There's a very unique and beautiful camp ground near Mammoth Lakes called
Devils Postpile. My is it beautiful, two gigantic crystal clear lakes,
wildlife sites that could easily be posted in any National Geographic
magazine, and trout that have enough meat on their bones to suvive in the
deepest of any ocean. One little problem I always have had was that my
father was a better and more experienced fisherman than I was resulting in
that he would always catch the bigger and more beautiful fish and almost
certainly come home with twice as many fish as I had caught.
This was it, are summer vacation, finally it was time to get out of
the intense heat and bordom of Ridgecrest. We packed are bags, grabbed
are fishing poles, loaded the camper and were on are way. Our drive
lasted for four very long hours before we got to the Postpile campground.

------

REQUIRED ACTIONS:
A) Answer these from the camping story, giving each answer on its own line marked like its question:
(i) What is the name of the campground near Mammoth Lakes?
(ii) Who was the better and more experienced fisherman?
(iii) How many hours did the drive to the campground last?
B) Reproduce everything in the camping story from "There's a very" down to "the Postpile campground.".

INFORMATION SHOWN:
------

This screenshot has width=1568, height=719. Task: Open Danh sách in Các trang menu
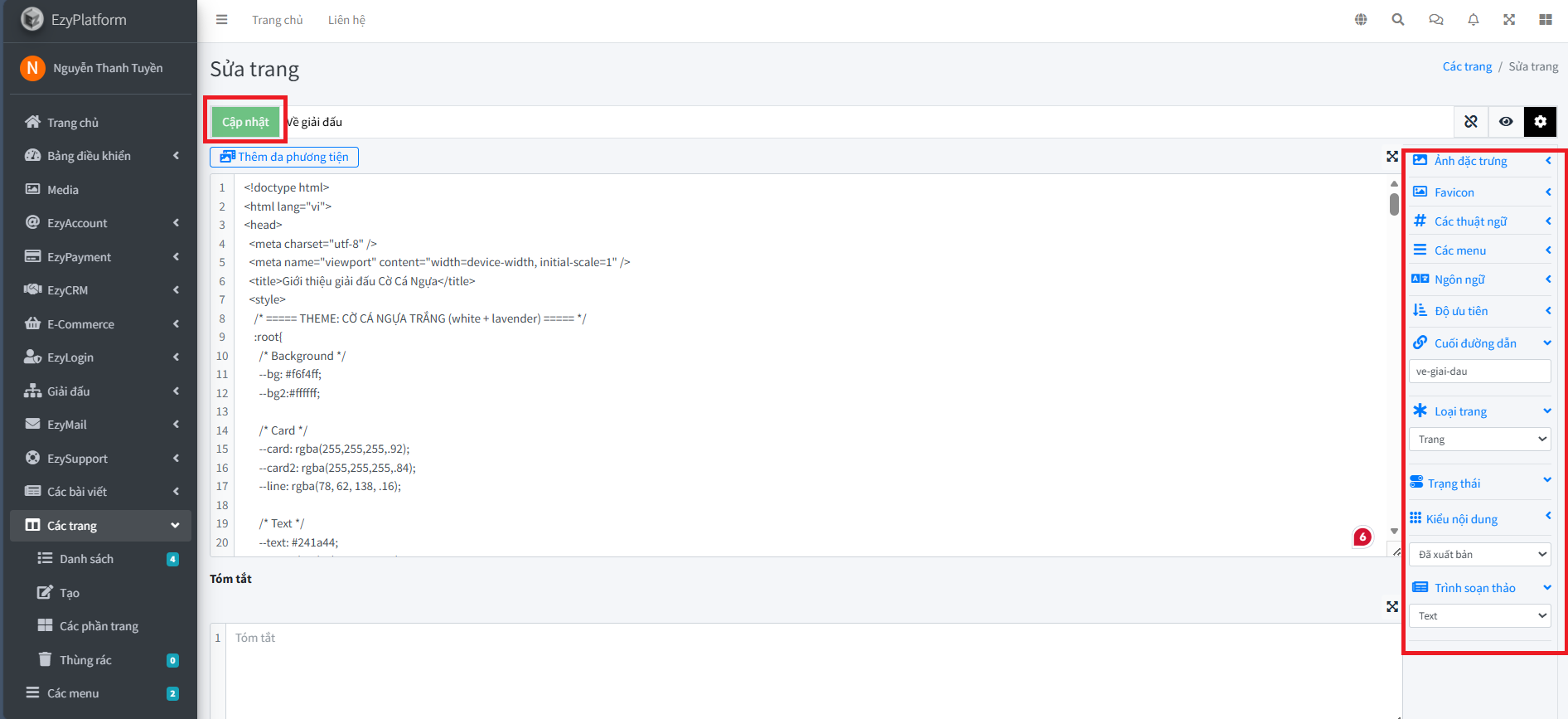(86, 559)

------

RESULTS FOR EACH TASK:
A)
(i) Devils Postpile
(ii) The narrator's father
(iii) Four

B)
There's a very unique and beautiful camp ground near Mammoth Lakes called
Devils Postpile. My is it beautiful, two gigantic crystal clear lakes,
wildlife sites that could easily be posted in any National Geographic
magazine, and trout that have enough meat on their bones to suvive in the
deepest of any ocean. One little problem I always have had was that my
father was a better and more experienced fisherman than I was resulting in
that he would always catch the bigger and more beautiful fish and almost
certainly come home with twice as many fish as I had caught.
This was it, are summer vacation, finally it was time to get out of
the intense heat and bordom of Ridgecrest. We packed are bags, grabbed
are fishing poles, loaded the camper and were on are way. Our drive
lasted for four very long hours before we got to the Postpile campground.